**Source passage:**
────────────────────

And as soon as I land, I'm unhappy because I realize that the people I'm working for are not going to allow me to do this the way that I want to do it. Or worse still, I'm going to get a little bit of turbulence and they're not going to support me. I'm going to get inevitable turbulence when I start and they're not going to support me.
And it fizzles in six months because as a black man, I have this much margin for error.
I agree with all of that. But the option also still remains to just go and do your own thing. And everything you're saying could also still happen. People go, oh, yeah, we like it. Yeah, we'll do whatever you want. And then you show up and it's like relationships. Yeah, I don't have a problem with you staying out late. Hey, why are you always out late? Like that could be it could be either way.
I just think that going into it thinking that. And this is for anybody that's trying to do late night, going into it, thinking that whatever you're going to get will mirror what was before COVID. You are mistaken. The creative taste of people are different. The create the fiscal access is different. They're replacing James Corden with a game show.
And it's not because at midnight isn't entertaining, but it's also because at midnight is cheaper to produce than the late late show. That's what they think about late night. Tradition don't mean shit. Money means everything to those to those entities, to those stockholders.

────────────────────

**To do:**
Resume the conversation about late-night television above, picking up right after its final sentence.

**Data to examine:**
────────────────────

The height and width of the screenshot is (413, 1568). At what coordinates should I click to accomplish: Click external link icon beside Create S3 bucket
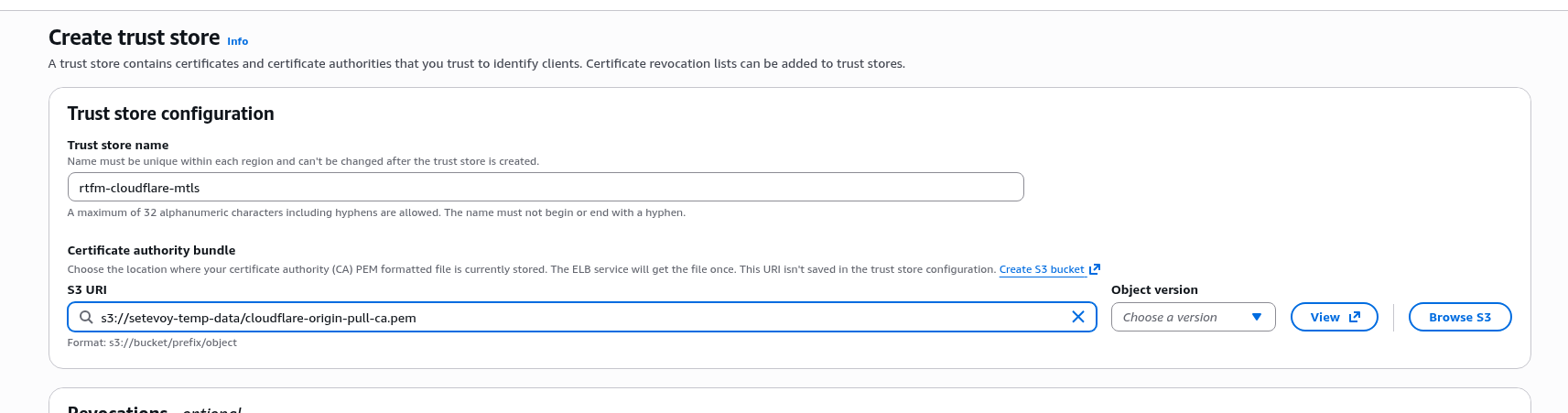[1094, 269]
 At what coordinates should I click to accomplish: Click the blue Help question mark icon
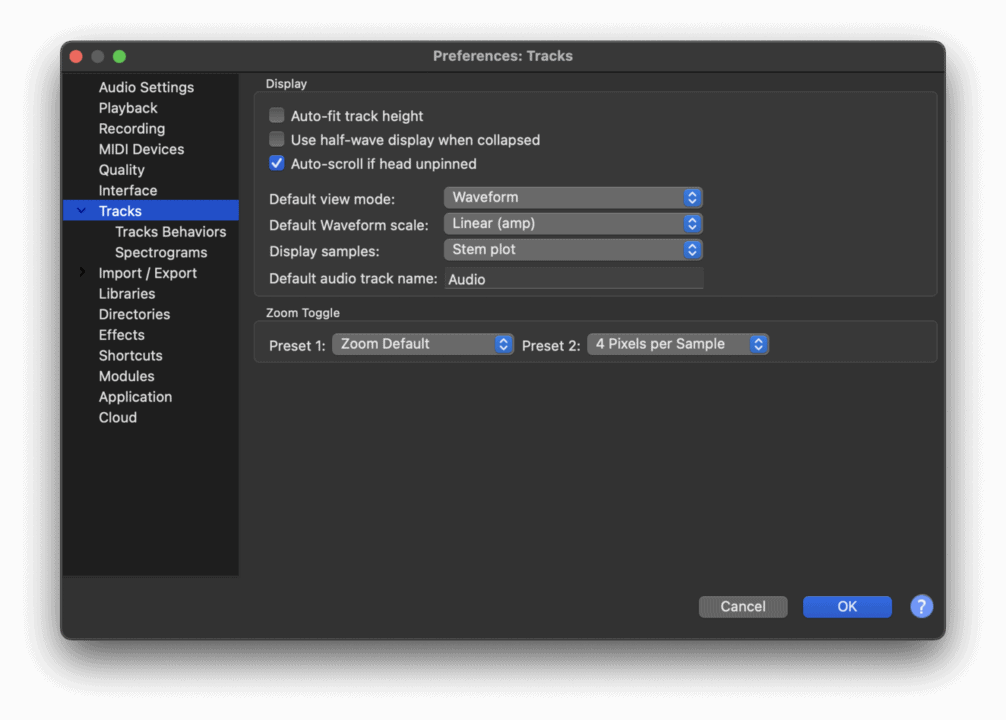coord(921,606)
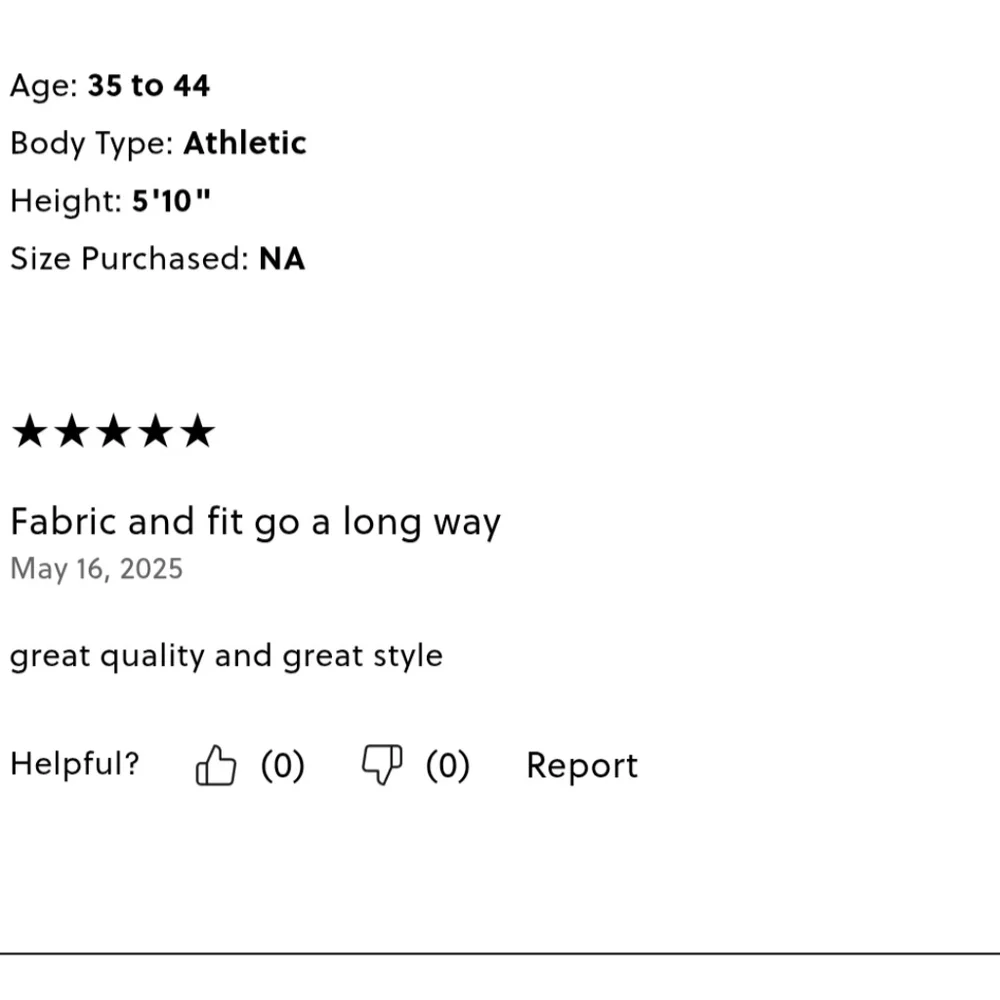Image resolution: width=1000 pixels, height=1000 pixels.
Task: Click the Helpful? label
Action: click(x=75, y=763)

────────────────────

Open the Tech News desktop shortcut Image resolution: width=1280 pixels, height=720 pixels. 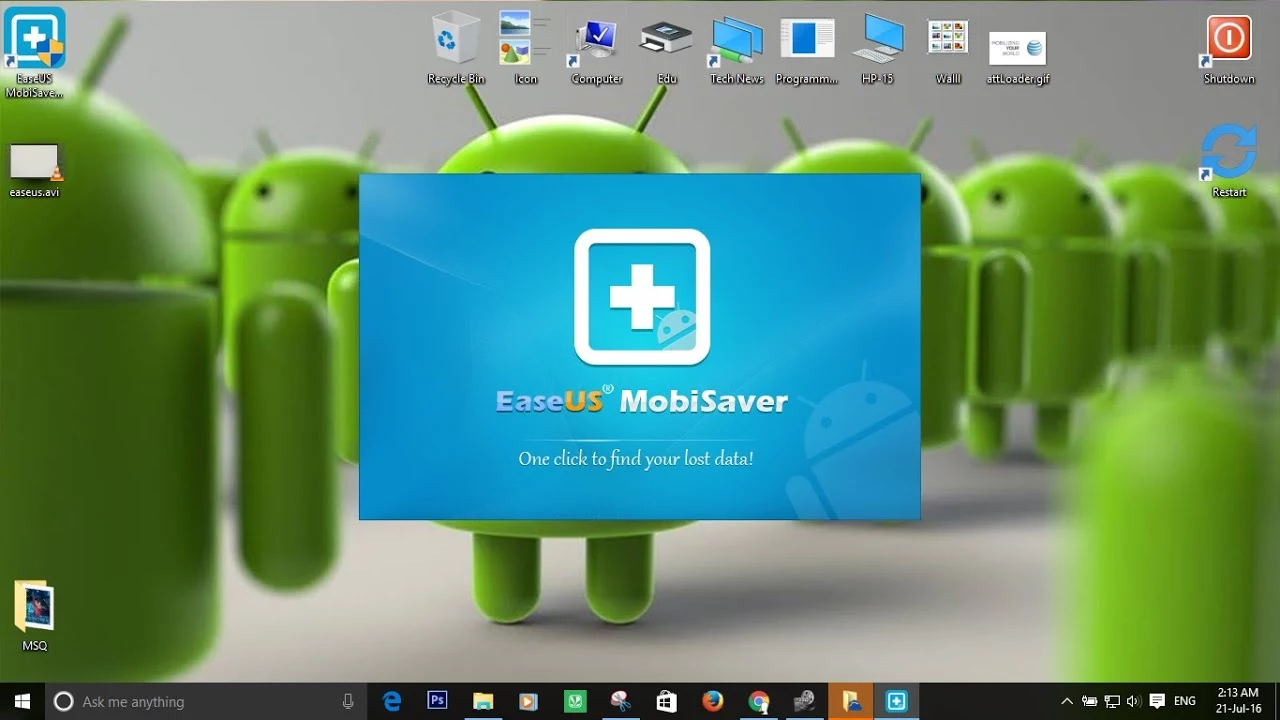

────────────────────

**Exercise result:**
It doesn't mean that they're wrong, though, that it has changed so much. Late night has changed so much that they can throw a game show on there and people are just catching clips in the morning anyway.
You're making for the most part, you're making tomorrow's Internet today. So how do you make this more relevant in the now? There's not a lot of live TV events that I think people clamor for that are non-sports. I would say the White House Correspondents Dinner, that's still a relevant live thing.
I wanted to ask you about doing that because I feel like if you can do that, you can do just about anything.
Yeah, but the Correspondents Dinner, nobody was in my way. And I had my team of writers who understood me. So I think that's, you know, I think that's a degree of what you need. But I think I think networks and I think talent are both trying to predict what late night will truly look like on the other side of the strike. And then that's when the good ideas are going to flow.